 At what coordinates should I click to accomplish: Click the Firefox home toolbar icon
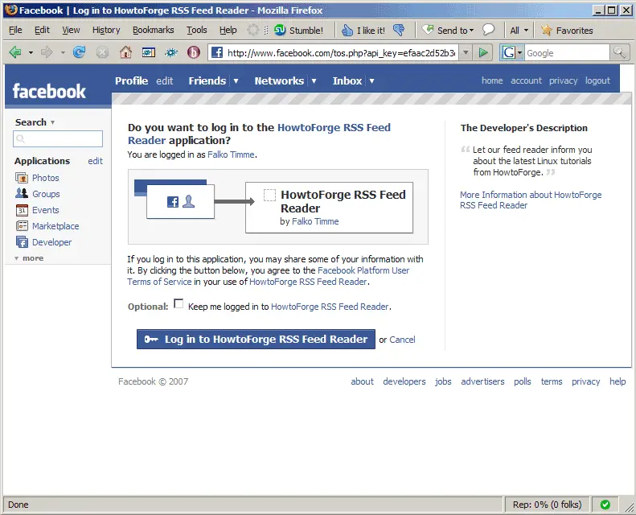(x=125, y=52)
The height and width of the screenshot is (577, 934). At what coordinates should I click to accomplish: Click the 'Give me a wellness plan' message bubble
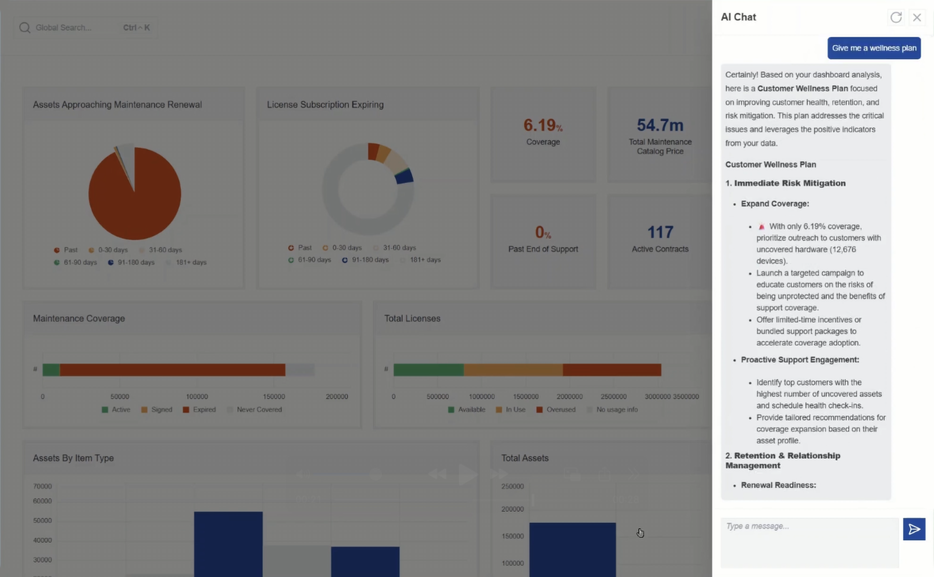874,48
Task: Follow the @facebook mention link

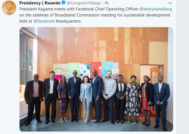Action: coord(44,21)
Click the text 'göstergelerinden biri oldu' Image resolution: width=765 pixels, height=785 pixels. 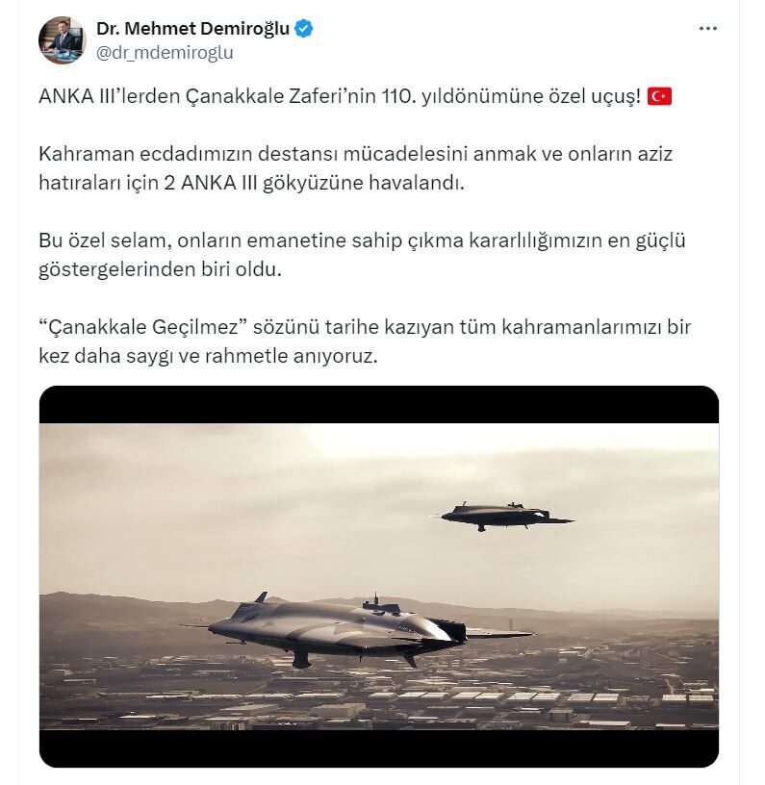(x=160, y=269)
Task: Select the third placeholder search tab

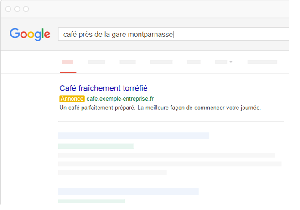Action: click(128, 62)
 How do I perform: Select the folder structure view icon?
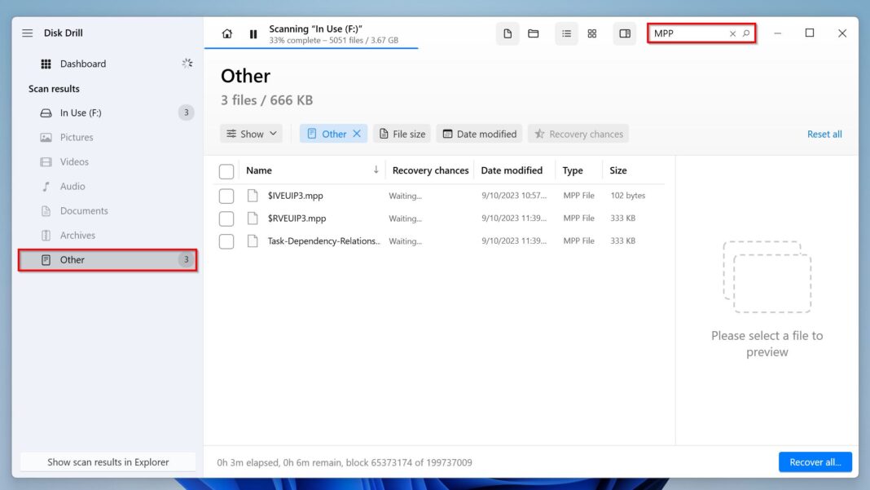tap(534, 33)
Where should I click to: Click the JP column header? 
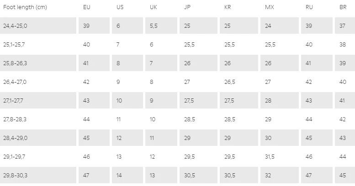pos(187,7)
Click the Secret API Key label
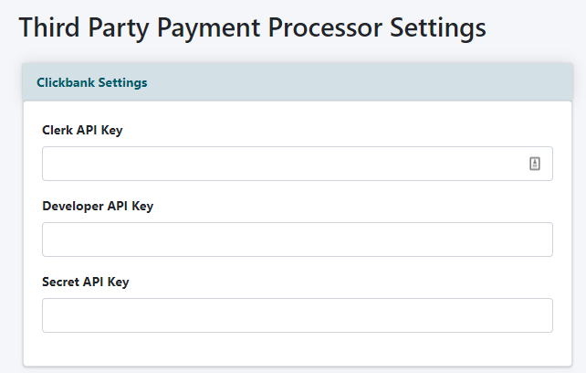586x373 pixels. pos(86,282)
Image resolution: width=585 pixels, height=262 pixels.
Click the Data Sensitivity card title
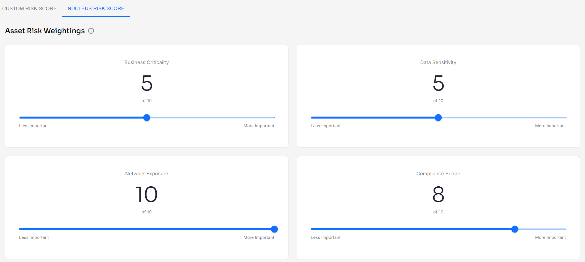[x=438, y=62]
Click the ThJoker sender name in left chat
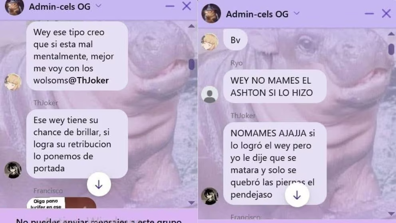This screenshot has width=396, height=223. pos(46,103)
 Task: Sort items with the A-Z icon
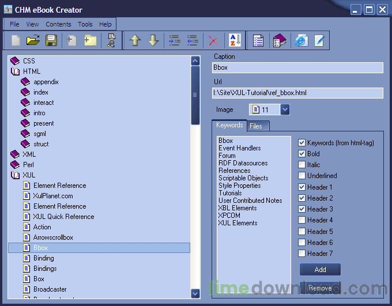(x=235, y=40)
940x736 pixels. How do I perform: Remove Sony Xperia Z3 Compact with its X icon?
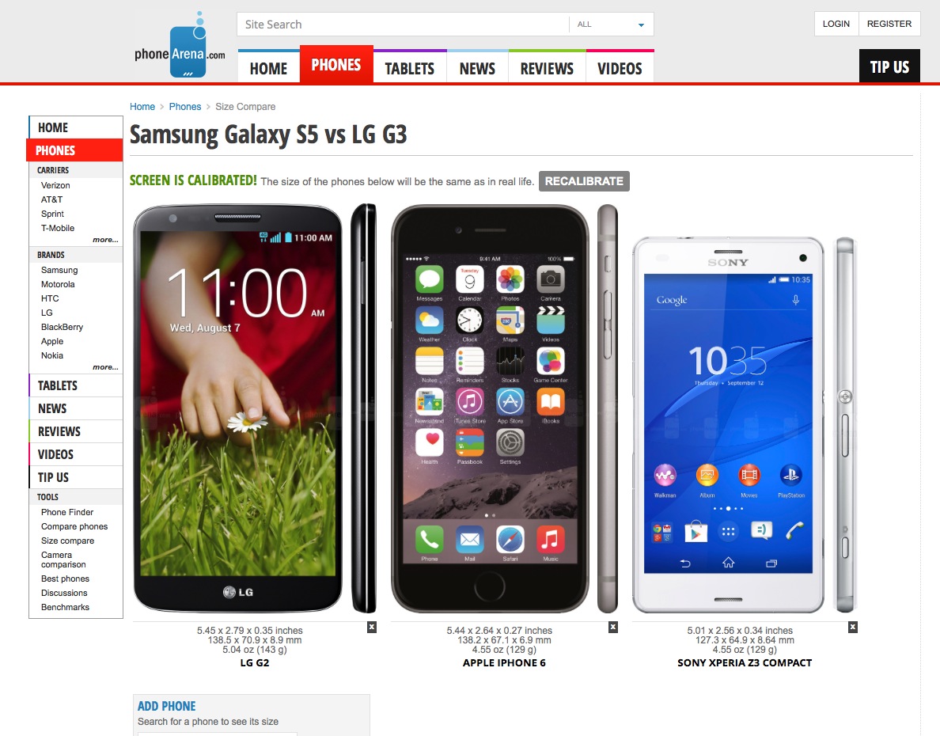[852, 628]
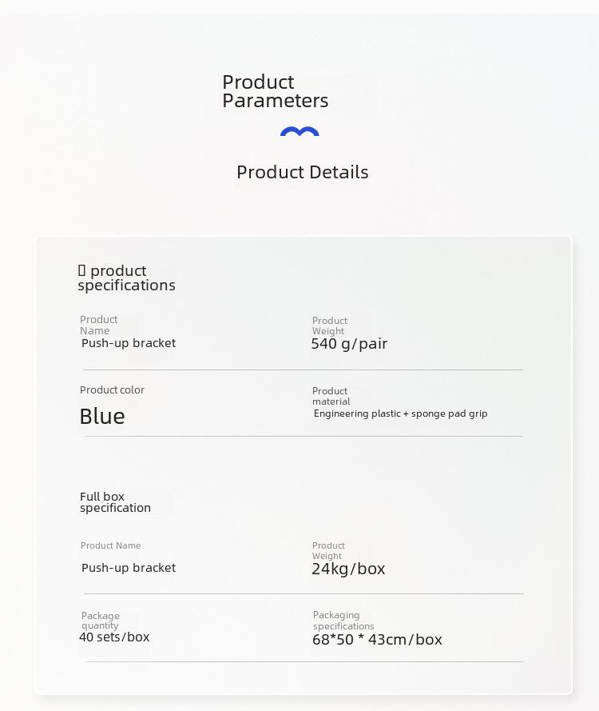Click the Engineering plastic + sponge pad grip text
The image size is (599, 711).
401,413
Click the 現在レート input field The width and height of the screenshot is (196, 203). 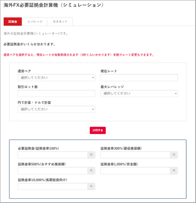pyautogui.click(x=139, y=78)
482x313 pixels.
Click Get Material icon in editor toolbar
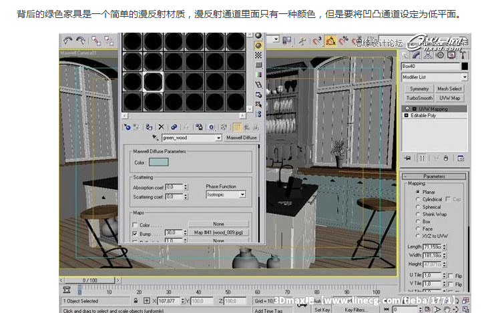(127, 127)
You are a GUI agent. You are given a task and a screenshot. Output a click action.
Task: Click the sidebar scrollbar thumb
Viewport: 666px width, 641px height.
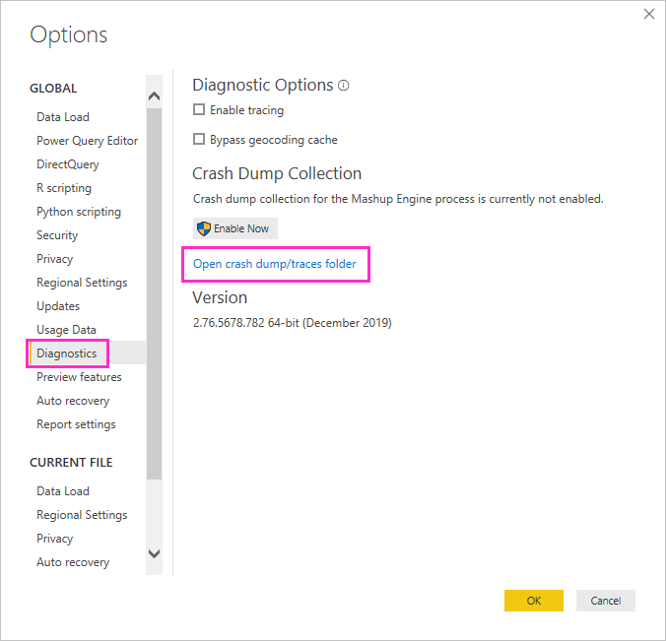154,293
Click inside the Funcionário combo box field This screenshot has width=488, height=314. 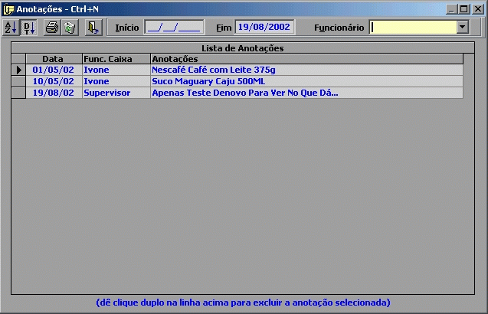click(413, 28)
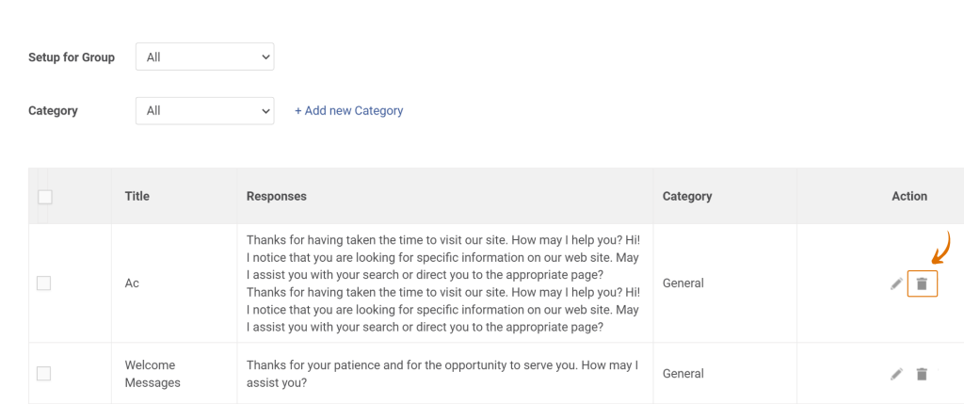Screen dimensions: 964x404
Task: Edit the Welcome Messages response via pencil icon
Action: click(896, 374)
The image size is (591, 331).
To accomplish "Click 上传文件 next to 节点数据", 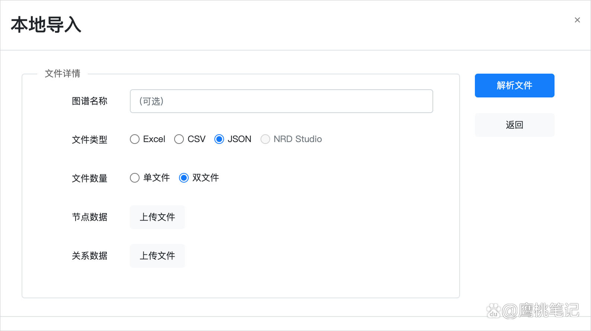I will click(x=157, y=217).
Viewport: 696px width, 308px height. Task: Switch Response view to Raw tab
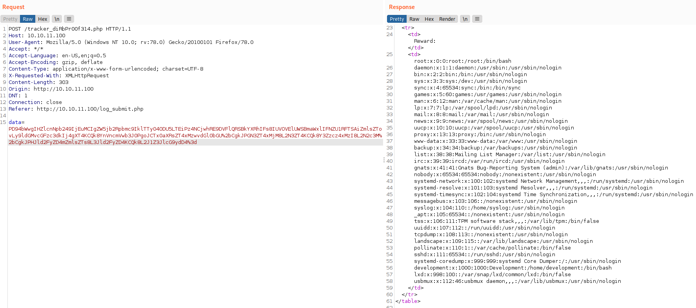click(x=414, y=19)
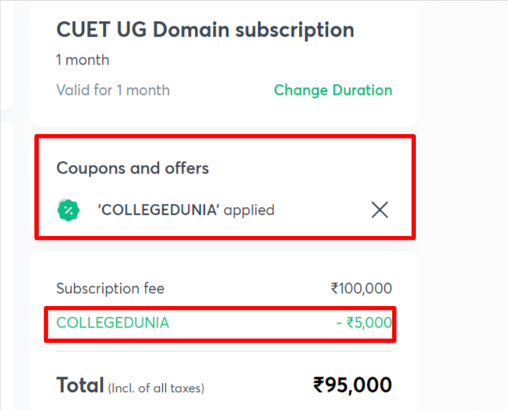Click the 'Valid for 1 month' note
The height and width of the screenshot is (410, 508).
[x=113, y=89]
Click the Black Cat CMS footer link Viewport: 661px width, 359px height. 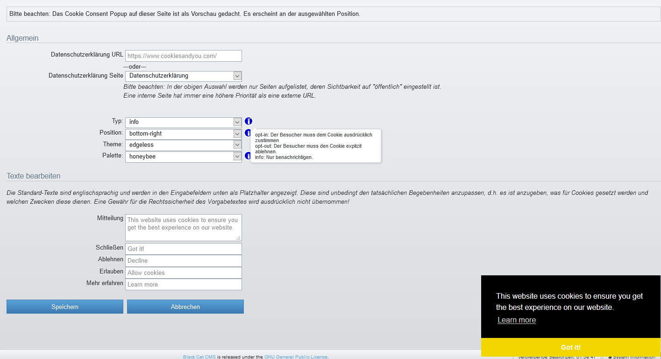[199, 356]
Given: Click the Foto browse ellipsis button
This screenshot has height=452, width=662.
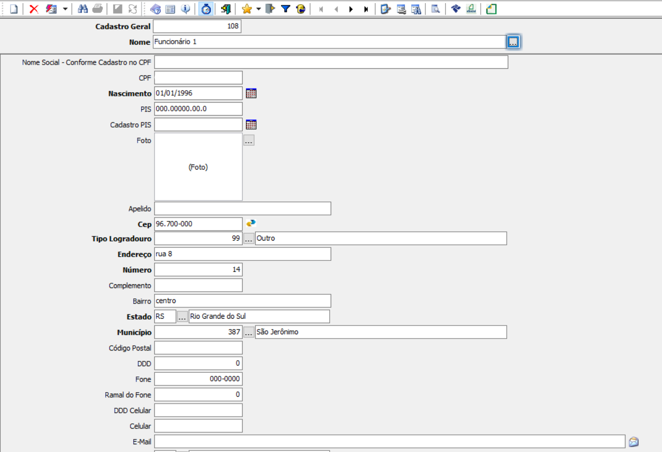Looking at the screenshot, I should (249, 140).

* _Exercise requirements_: Word for word, retype the lines from the one with "Given: Click the Foto browse ellipsis button" through the final line of the data, both included. No pictures belong in the copy.

* _Response below_:
Given: Click the Foto browse ellipsis button
This screenshot has height=452, width=662.
Looking at the screenshot, I should (249, 140).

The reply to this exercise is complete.